Exercise inputs Block Start

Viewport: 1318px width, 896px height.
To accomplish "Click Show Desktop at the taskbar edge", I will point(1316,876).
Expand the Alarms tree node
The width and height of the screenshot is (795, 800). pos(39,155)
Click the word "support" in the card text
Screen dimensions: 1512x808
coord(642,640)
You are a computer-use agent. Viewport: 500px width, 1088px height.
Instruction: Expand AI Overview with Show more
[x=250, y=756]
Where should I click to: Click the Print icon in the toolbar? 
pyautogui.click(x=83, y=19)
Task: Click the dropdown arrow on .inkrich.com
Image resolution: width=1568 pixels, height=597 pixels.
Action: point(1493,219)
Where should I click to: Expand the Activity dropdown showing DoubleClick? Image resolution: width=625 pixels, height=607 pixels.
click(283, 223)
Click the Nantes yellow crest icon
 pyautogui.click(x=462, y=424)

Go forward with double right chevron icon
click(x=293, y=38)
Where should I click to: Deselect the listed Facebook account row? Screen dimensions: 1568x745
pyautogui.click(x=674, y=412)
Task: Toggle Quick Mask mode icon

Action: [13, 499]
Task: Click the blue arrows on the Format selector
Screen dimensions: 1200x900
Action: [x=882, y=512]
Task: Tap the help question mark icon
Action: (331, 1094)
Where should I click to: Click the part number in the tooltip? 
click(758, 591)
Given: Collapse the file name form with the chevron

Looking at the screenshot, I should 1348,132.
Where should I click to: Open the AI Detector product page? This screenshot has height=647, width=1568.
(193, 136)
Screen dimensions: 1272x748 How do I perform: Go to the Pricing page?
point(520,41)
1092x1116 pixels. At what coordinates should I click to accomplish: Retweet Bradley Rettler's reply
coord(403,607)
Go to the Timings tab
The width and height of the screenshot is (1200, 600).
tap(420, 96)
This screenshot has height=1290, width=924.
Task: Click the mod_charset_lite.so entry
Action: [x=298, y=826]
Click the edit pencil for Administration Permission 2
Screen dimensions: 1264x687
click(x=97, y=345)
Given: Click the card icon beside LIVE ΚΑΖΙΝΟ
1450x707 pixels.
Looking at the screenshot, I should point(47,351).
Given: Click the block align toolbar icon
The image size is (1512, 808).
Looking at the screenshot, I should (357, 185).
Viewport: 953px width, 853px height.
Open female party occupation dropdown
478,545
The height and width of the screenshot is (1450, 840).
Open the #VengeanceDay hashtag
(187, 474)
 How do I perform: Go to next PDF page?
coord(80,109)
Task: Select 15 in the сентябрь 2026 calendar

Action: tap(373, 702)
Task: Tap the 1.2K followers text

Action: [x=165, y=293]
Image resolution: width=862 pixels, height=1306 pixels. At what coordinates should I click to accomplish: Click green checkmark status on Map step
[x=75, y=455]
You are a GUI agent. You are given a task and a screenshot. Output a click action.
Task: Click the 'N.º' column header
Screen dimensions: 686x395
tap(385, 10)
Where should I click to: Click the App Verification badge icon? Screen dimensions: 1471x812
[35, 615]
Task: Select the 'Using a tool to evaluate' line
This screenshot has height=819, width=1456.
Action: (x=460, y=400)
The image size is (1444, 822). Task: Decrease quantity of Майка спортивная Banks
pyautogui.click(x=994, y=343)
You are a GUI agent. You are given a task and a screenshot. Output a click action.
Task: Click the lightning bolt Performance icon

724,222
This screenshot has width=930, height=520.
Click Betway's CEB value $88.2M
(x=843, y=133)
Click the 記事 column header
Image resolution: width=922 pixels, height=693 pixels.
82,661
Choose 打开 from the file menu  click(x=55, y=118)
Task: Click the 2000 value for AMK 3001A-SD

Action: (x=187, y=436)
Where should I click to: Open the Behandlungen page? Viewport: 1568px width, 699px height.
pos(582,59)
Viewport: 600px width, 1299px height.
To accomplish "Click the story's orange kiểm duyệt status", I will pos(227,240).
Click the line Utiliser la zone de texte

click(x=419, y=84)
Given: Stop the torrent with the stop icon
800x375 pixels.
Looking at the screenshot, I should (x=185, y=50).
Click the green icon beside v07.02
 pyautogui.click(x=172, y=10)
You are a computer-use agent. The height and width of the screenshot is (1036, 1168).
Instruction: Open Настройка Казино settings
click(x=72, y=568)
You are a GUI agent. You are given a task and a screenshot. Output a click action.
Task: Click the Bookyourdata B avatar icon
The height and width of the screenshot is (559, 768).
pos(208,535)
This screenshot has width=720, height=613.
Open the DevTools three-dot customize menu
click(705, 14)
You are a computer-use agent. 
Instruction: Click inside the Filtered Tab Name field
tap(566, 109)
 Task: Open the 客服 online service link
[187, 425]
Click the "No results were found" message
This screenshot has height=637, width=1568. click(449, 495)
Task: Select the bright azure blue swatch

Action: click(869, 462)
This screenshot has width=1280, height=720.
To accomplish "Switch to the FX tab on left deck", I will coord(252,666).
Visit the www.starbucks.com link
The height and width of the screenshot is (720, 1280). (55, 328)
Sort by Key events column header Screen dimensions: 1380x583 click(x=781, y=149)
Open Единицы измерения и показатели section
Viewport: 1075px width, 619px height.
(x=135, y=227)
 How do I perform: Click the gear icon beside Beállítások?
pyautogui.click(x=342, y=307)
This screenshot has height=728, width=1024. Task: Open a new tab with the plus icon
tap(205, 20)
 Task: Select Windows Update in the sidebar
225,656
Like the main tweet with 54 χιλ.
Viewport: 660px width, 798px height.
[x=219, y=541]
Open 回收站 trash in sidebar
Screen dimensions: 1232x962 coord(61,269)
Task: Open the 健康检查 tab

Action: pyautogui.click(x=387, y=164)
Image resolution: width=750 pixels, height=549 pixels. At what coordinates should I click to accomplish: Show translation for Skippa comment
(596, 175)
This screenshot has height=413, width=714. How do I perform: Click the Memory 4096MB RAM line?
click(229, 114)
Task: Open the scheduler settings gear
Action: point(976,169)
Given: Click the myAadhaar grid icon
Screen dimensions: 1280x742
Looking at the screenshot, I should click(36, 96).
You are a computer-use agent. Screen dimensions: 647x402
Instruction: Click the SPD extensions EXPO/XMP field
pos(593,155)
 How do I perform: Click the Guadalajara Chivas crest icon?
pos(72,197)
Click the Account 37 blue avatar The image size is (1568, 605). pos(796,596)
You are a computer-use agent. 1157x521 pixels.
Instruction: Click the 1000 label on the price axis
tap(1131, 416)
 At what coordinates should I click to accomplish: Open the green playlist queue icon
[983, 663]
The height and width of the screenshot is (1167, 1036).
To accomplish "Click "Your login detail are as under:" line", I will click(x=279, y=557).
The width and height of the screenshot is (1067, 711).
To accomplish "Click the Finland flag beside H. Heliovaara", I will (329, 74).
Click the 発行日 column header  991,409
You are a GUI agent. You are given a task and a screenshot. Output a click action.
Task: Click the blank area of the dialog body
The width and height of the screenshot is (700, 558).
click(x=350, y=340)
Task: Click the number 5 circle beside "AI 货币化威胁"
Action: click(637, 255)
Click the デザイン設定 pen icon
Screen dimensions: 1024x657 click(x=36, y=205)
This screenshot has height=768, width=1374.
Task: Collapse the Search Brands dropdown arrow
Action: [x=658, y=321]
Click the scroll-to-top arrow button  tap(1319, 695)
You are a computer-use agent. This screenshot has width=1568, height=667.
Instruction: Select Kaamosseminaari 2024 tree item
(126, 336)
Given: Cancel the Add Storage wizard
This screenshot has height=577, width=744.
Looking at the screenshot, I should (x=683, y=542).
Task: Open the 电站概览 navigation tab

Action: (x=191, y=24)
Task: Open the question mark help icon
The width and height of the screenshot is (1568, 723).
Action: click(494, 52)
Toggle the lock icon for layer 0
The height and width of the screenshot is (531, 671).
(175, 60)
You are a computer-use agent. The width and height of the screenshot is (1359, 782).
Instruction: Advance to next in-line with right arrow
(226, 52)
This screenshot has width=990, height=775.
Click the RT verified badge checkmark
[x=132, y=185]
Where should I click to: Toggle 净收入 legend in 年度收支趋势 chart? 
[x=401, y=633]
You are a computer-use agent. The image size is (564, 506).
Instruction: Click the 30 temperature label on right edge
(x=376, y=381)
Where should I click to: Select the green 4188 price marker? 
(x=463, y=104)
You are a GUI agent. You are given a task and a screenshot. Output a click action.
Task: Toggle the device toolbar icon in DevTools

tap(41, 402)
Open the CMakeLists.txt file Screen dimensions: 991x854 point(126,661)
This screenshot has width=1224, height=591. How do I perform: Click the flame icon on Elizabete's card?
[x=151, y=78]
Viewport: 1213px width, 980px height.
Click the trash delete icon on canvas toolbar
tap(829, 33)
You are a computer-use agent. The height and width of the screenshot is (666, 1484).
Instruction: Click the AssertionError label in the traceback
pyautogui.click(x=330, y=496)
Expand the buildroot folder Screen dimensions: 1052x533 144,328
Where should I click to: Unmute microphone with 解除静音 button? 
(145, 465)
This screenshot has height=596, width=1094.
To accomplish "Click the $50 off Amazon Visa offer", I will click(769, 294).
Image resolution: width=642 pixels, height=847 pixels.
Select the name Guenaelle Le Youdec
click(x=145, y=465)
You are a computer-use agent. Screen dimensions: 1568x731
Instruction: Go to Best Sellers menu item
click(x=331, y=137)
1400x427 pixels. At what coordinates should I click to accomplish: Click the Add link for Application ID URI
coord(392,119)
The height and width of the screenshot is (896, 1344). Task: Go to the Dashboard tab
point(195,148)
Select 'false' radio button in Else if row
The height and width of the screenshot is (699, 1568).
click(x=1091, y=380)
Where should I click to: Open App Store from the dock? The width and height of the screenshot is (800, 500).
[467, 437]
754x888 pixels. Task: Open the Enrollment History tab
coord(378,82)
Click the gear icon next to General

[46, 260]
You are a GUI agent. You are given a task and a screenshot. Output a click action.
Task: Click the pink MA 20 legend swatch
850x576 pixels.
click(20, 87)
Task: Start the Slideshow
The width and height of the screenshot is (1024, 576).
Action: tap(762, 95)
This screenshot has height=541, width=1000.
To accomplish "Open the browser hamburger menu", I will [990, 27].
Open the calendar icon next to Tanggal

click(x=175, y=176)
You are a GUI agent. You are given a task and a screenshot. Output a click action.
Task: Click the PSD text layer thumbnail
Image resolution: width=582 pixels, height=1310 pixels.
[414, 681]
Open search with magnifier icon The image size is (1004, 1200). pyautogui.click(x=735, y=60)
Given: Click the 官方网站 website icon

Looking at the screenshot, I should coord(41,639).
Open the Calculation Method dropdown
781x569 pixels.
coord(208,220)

Exercise inputs Block End

Exercise description: Extract from the listing above the lines between the line containing "Instruction: Click the AssertionError" and the line containing "You are a computer-use agent. Screen dimensions: 1568x731", keeping both of those lines. Output nothing else.

Output for this exercise:
Instruction: Click the AssertionError label in the traceback
pyautogui.click(x=330, y=496)
Expand the buildroot folder Screen dimensions: 1052x533 144,328
Where should I click to: Unmute microphone with 解除静音 button? 
(145, 465)
This screenshot has height=596, width=1094.
To accomplish "Click the $50 off Amazon Visa offer", I will click(769, 294).
Image resolution: width=642 pixels, height=847 pixels.
Select the name Guenaelle Le Youdec
click(x=145, y=465)
You are a computer-use agent. Screen dimensions: 1568x731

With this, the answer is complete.